** Data for the task **
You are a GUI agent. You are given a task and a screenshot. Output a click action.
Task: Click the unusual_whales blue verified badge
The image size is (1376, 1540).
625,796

--

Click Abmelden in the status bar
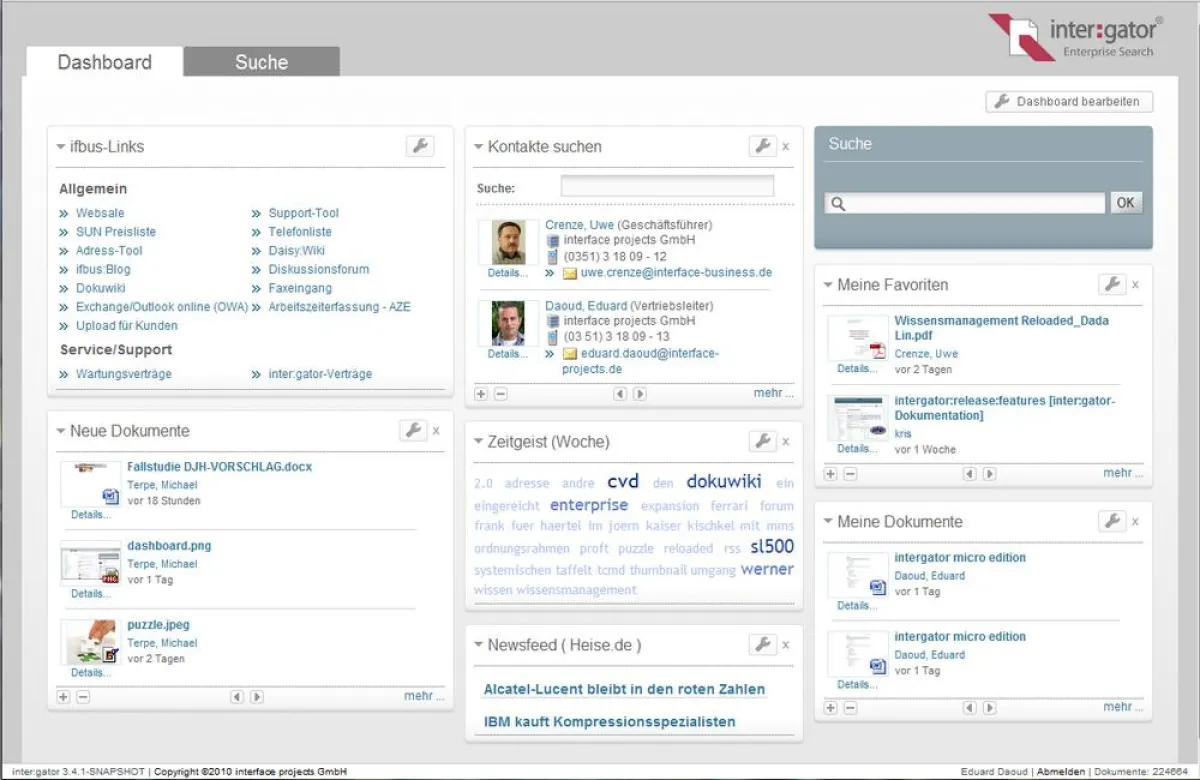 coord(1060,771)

---

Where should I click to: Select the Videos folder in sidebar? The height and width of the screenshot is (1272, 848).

** Requirements **
Pull out every line of the records above that contains the word "screenshot", and copy each one in full.

** Exercise response **
You are a GUI agent. You are given a task and a screenshot. Output a click action.
Where should I click to: Select the Videos folder in sidebar? The height and width of the screenshot is (1272, 848).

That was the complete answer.